**DATA ROWS**:
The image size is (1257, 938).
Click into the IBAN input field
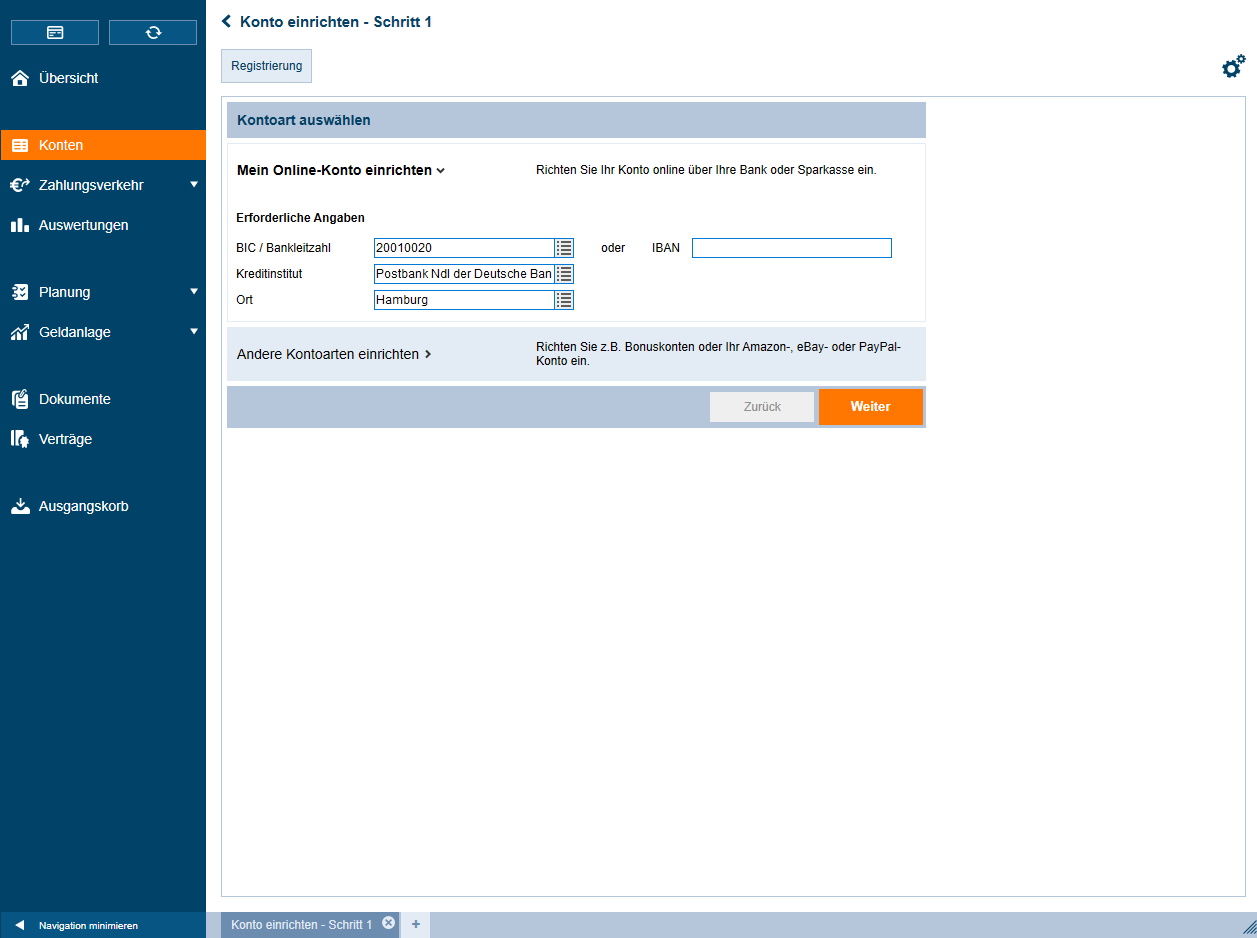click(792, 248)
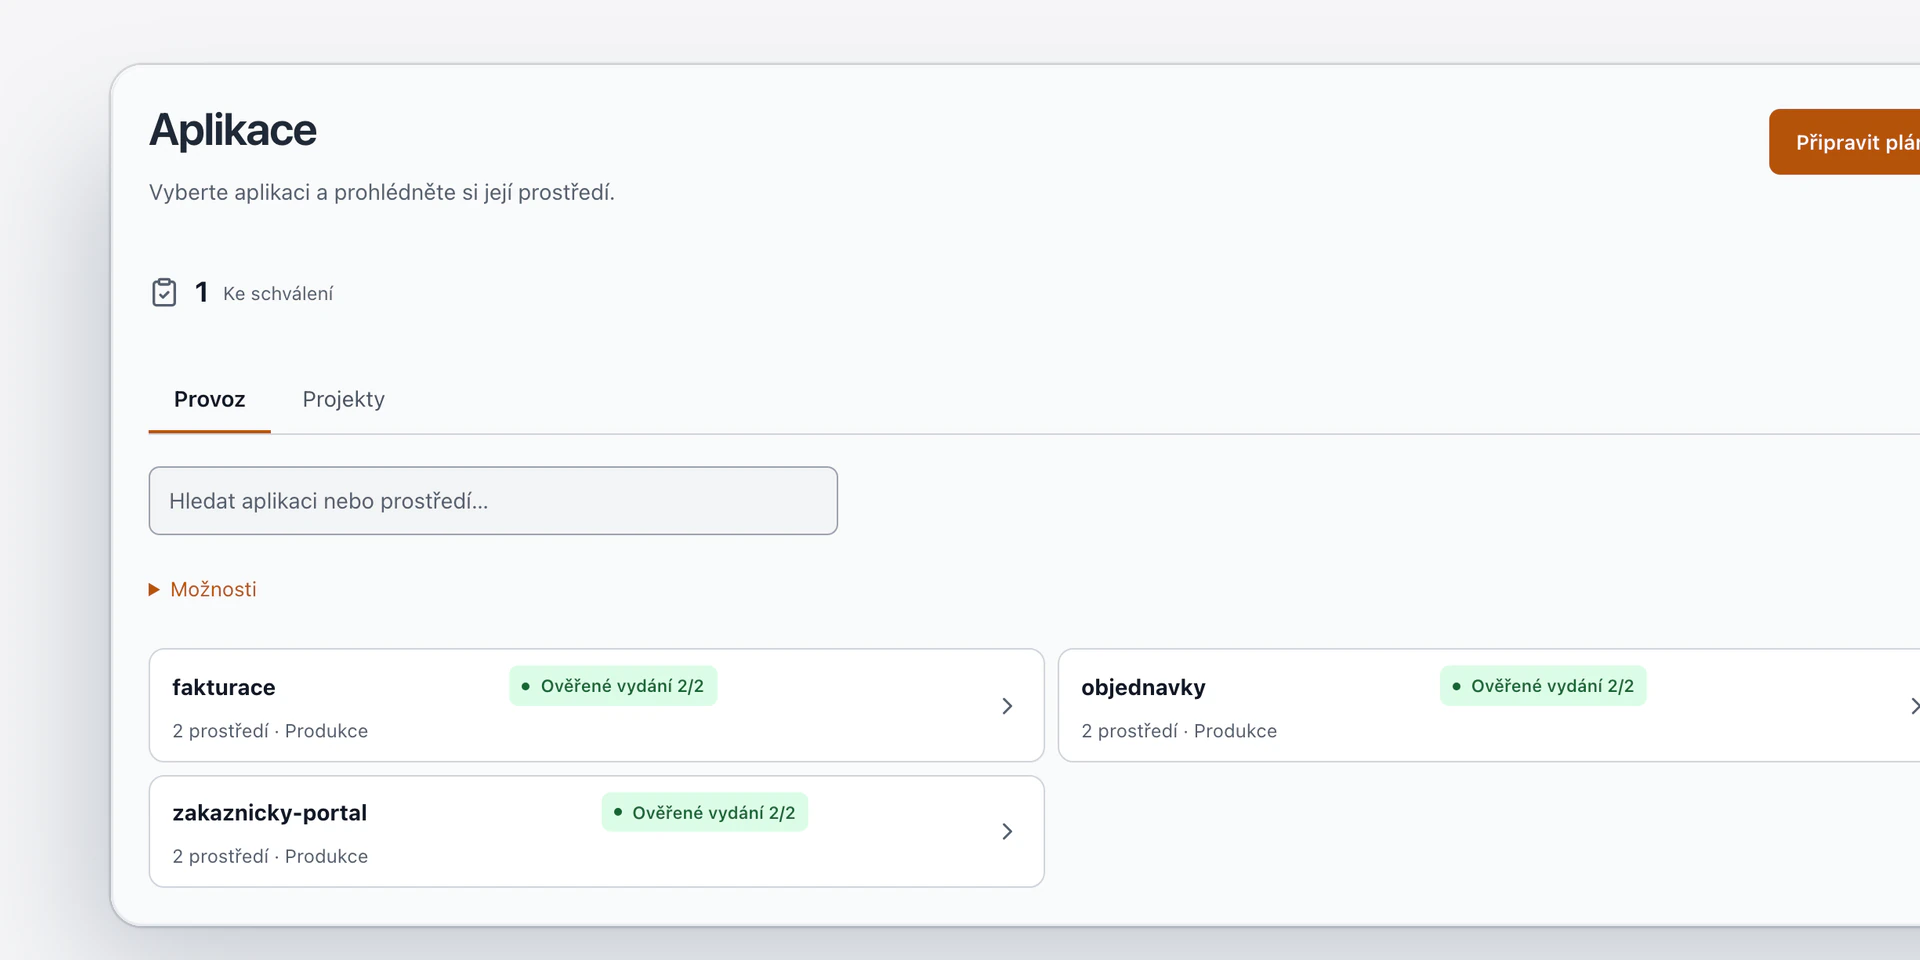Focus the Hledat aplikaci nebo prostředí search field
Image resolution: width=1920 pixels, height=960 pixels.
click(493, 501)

**JOB**: Reproduce every line of the records above word for word, leaving out the pictures.

**ANSWER IN FULL**:
The image size is (1257, 938).
Click into the IBAN input field
click(792, 248)
Focus the Hledat aplikaci nebo prostředí search field
Image resolution: width=1920 pixels, height=960 pixels.
click(493, 501)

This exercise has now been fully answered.